Returns the last value evaluated within its ordered frame. By default, NULL arguments are skipped, however the RESPECT NULLS modifier can be used to override this behaviour.

Syntax

last_value (column_name) [[RESPECT NULLS] | [IGNORE NULLS]]
  OVER ([[PARTITION BY grouping_column] [ORDER BY sorting_column] 
        [ROWS or RANGE expression_to_bound_rows_withing_the_group]] | [window_name])
FROM table_name
WINDOW window_name as ([[PARTITION BY grouping_column] [ORDER BY sorting_column])

Alias: anyLast.

Using the optional modifier RESPECT NULLS after first_value(column_name) will ensure that NULL arguments aren't skipped.

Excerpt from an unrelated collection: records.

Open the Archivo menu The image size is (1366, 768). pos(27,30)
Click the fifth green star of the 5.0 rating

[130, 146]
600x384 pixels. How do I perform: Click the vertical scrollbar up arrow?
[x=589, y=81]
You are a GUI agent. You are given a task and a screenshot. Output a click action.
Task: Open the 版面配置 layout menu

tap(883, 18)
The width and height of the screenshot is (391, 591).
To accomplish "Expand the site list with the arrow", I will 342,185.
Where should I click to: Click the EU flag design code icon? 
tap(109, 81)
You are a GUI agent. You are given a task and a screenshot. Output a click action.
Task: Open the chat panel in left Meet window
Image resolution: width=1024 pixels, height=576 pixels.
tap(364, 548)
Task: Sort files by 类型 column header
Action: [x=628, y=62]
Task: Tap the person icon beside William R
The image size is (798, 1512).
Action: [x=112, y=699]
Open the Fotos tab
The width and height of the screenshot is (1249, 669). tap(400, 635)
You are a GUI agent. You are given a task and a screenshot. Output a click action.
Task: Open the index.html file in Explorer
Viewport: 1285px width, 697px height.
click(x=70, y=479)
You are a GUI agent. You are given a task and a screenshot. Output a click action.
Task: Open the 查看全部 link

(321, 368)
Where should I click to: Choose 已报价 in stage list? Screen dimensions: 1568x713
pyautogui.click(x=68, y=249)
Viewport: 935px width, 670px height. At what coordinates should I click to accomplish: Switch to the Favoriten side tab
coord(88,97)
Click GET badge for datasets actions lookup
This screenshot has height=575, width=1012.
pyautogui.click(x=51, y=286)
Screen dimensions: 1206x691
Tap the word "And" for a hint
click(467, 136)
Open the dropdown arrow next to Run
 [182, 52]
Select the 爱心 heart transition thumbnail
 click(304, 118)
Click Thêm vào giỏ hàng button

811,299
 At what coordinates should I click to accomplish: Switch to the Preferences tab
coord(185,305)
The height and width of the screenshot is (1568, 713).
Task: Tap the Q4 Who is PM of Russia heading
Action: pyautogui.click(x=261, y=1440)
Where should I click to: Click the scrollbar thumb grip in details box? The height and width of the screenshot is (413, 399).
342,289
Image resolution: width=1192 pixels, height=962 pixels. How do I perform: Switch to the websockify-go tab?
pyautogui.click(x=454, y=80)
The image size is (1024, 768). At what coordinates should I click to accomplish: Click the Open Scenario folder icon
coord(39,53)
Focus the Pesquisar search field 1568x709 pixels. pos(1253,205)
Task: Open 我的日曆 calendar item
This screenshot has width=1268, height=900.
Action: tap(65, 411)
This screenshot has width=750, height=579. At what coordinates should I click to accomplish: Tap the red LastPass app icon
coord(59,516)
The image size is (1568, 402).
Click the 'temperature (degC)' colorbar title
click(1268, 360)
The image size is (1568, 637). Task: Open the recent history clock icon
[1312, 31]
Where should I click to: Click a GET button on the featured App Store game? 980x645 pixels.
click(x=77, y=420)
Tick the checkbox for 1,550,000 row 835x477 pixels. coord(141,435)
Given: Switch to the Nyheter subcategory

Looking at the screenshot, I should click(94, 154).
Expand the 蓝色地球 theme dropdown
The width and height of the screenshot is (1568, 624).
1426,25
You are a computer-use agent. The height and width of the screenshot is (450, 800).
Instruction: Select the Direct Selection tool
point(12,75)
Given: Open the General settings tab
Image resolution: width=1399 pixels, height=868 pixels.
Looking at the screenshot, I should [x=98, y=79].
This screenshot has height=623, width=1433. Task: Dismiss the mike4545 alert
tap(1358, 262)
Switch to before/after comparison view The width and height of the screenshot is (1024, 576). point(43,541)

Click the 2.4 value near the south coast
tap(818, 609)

Alias: lastValueRespectNulls

For more detail on window function syntax see: Window Functions - Syntax.

Returned value

  • The last value evaluated within its ordered frame.

Example

In this example the last_value function is used to find the lowest paid footballer from a fictional dataset of salaries of Premier League football players.

Query:

SELECT player, salary,
       last_value(player) OVER (ORDER BY salary DESC RANGE BETWEEN UNBOUNDED PRECEDING AND UNBOUNDED FOLLOWING) AS lowest_paid_player
FROM (
  select c1::String as team, c2::String as player, c3::UInt32 as salary, c4::String as position from values (
    ('Port Elizabeth Barbarians', 'Gary Chen', 196000, 'F'),
    ('New Coreystad Archdukes', 'Charles Juarez', 190000, 'F'),
    ('Port Elizabeth Barbarians', 'Michael Stanley', 100000, 'D'),
    ('New Coreystad Archdukes', 'Scott Harrison', 180000, 'D'),
    ('Port Elizabeth Barbarians', 'Robert George', 195000, 'M'),
    ('South Hampton Seagulls', 'Douglas Benson', 150000, 'M'),
    ('South Hampton Seagulls', 'James Henderson', 140000, 'M')
  )
)

Result:

┌─player──────────┬─salary─┬─lowest_paid_player─┐
│ Gary Chen       │ 196000 │ Michael Stanley    │
│ Robert George   │ 195000 │ Michael Stanley    │
│ Charles Juarez  │ 190000 │ Michael Stanley    │
│ Scott Harrison  │ 180000 │ Michael Stanley    │
│ Douglas Benson  │ 150000 │ Michael Stanley    │
│ James Henderson │ 140000 │ Michael Stanley    │
│ Michael Stanley │ 100000 │ Michael Stanley    │
└─────────────────┴────────┴────────────────────┘

leadInFrame

Returns a value evaluated at the row that is offset rows after the current row within the ordered frame.

Syntax

leadInFrame(x[, offset[, default]])
  OVER ([[PARTITION BY grouping_column] [ORDER BY sorting_column] 
        [ROWS or RANGE expression_to_bound_rows_withing_the_group]] | [window_name])
FROM table_name
WINDOW window_name as ([[PARTITION BY grouping_column] [ORDER BY sorting_column])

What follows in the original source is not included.